Supplied passage =>
⁂
2022 Dissertation Grant Recipients Announced
In February 2022, the Center for Poverty & Inequality Research participated in the UC Davis Crowfund campaign. The goal of our campaign was to fund small dissertation grants for PhD students studying issues related to poverty and inequality. Thanks to the generous support of our donors, we raised $3,500! A huge thank you to those who made these awards possible.
We briefly describe our grantees and their research below.
Jee Young Bhan
Department of Sociology
Jee Young Bhan’ research focuses on community-level interventions
to increase social and cultural capital among immigrant and
low-SES families with school-age children.
Paola Langer
Department of Sociology
Paola Langer’s dissertation will research the role of structural
racism as a fundamental cause of health. Paola is devising new
measures of structural racism in U.S. county, city, and state
governments that she will link to population health data captured
in U.S. vital registration systems and longitudinal surveys. In
doing so, she will examine how structural racism impacts health
and mortality across the life course.
Chang-Jae Lee
Department of Economics
CJ Lee’s project uses panel data to document how public
assistance programs such as the Food Stamp Program affect
intergenerational mobility and improve the economic opportunity
of children from disadvantaged families.
⁂
Supplied information =>
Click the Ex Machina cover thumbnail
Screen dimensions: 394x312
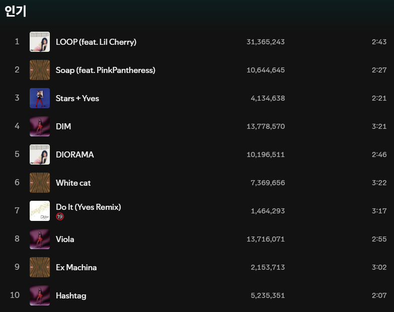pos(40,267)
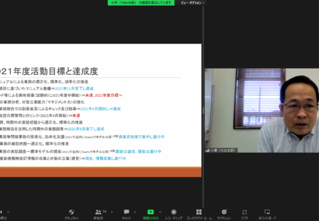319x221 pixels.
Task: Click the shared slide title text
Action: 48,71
⁂
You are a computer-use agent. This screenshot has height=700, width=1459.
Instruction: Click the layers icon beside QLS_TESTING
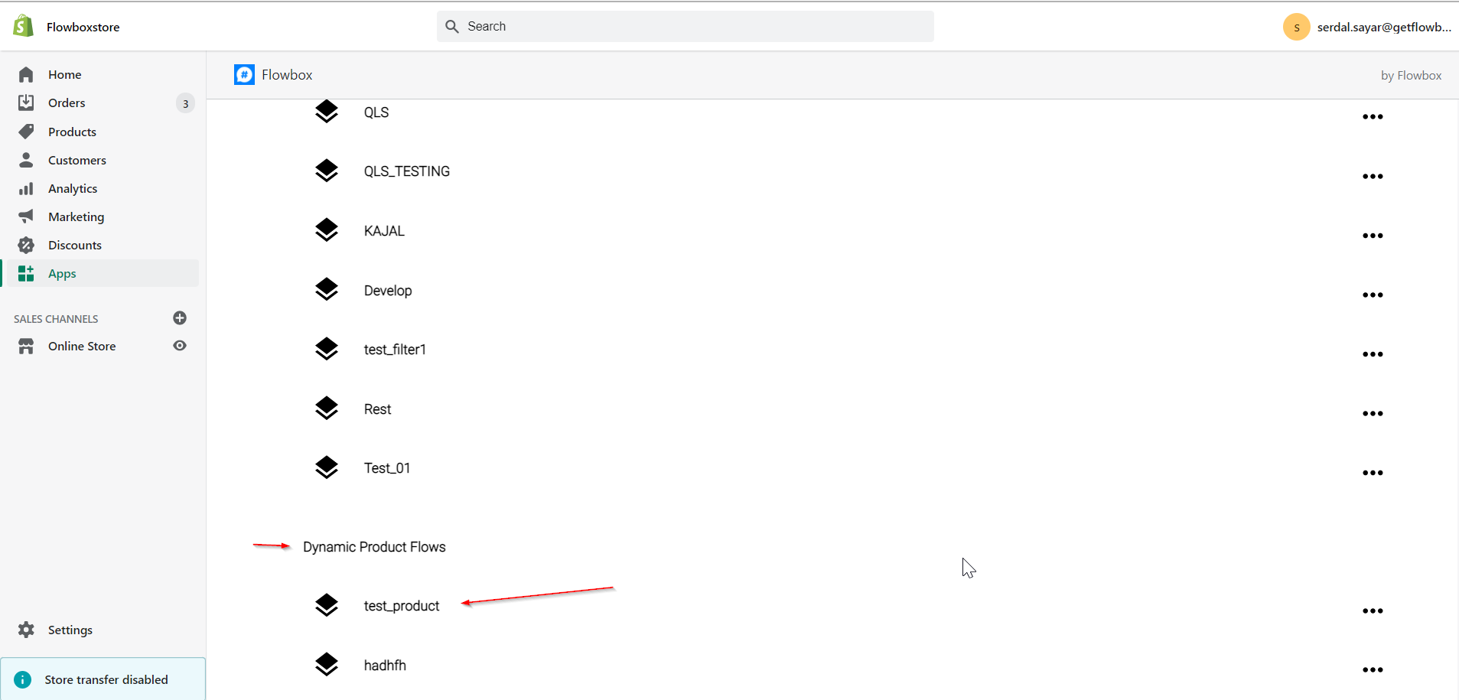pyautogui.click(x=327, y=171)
⁂
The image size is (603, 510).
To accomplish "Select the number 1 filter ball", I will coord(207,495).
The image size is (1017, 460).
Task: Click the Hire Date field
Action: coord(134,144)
⁂
Aim of the exercise =>
Copy the grant announcement from "We briefly describe" to "with school-age children.", substituting "refugee" for "immigrant". The rows stand apart from the grant announcement as separate material.

Exercise response =>
We briefly describe our grantees and their research below.
Jee Young Bhan
Department of Sociology
Jee Young Bhan’ research focuses on community-level interventions
to increase social and cultural capital among refugee and
low-SES families with school-age children.